“EPI’s methodology is the same kooky math, different year. EPI still basing calculations on an unrealistic premise of ‘what if we didn’t import anything from China?’.”
WASHINGTON, DC, December 12, 2014 – A study from a Washington think tank released this week again attempts to calculate US manufacturing job losses based on trade with China and once again uses flawed methodology that distracts from the real challenges facing the US economy and the trade relationship with China, the US-China Business Council (USCBC) said today.
"The Economic Policy Institute's (EPI) briefing paper, “China Trade, Outsourcing and Jobs,” is the same kooky math, different year. EPI is still basing its calculations on the scenario of ‘what if every product we import from China was instead made in the United States?’ As USCBC has said repeatedly to previous versions of this EPI report, this assumption is faulty and is decades wrong," said USCBC Vice President Erin Ennis.
"Much of what we import from China today simply replaces imports from other countries like Japan, Singapore, and South Korea, not products we make in the US today," Ennis said. "A jobs impact study that ignores the realities of global supply chains and modern manufacturing techniques undermines its own authority.
“Furthermore, EPI continues to want to make the link between currency appreciation, the trade deficit, and American jobs. China’s currency has appreciated over 30 percent against the dollar since 2005, but there has been no significant corresponding decrease in the trade deficit, showing there is a limited link between the two.
“In addition, a 2011 St. Louis Federal Reserve Bank report debunked the idea that appreciation of China’s currency would create significant jobs in the US. As they rightly noted, ‘RMB appreciation would increase import prices without bringing many job opportunities back to the United States,” Ennis said.

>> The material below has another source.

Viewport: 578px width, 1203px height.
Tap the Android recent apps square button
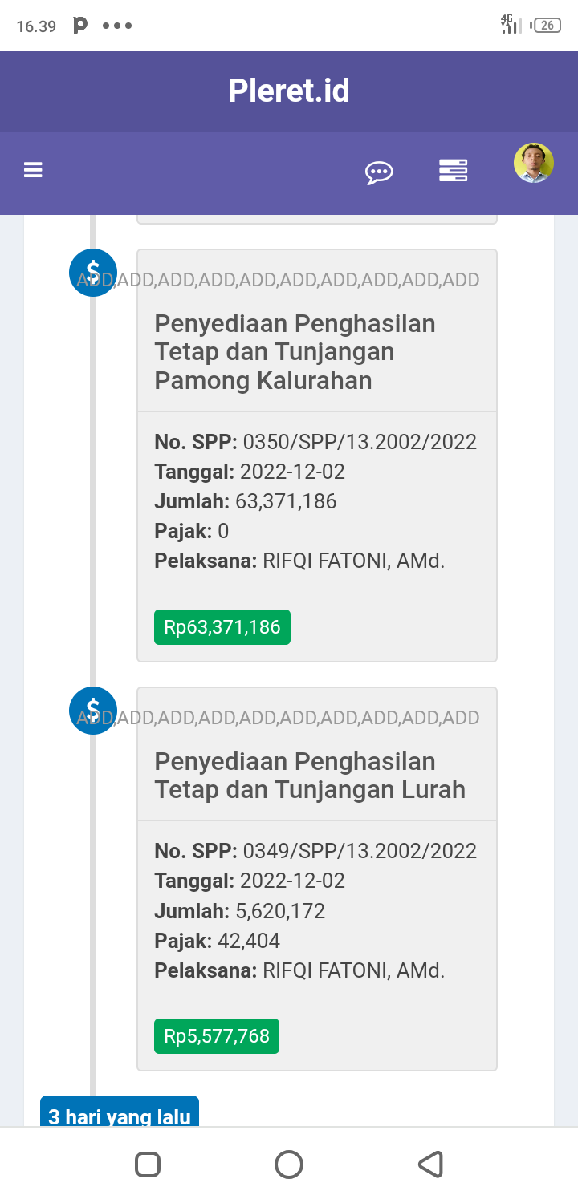(148, 1165)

EPI continues to attribute job losses solely to the goods trade deficit and fails to take into account the significant productivity increases that have been achieved by today’s modern US manufacturers that require fewer people to produce more goods.

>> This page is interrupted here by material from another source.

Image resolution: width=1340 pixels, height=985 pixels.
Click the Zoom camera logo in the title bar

“America makes more things with fewer jobs as productivity has risen over the past 40 years,” Ennis said. “The decline of manufacturing employment in the United States is a long-term trend that has been going on for decades, well before China was a major trade partner.”
Some workers nonetheless do lose their jobs to lower-cost imports. US policymakers need to ensure these workers have the opportunity to transition to new work in growth sectors of the economy.

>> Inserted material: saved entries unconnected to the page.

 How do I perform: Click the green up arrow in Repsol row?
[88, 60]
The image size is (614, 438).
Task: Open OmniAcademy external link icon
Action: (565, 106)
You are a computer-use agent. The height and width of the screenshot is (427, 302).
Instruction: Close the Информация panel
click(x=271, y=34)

“The overall US economy has benefited significantly from trade in general and trade in China in particular,” Ennis said. “The key is not to build walls around the United States or pursue the failed isolationist policies of the past. We must make sure our companies and workers stay competitive and remain the global leaders in manufacturing – and that means encouraging more innovation, improving our education system, and getting our own fiscal house in order.”
The US-China Business Council (USCBC) is a private, nonpartisan, nonprofit organization of roughly 220 American companies that do business with China. For over four decades, USCBC has provided unmatched information, advisory, advocacy, and program services to its membership. Through its offices in Washington, DC; Beijing; and Shanghai, USCBC is uniquely positioned to serve its members' interests in the United States and China.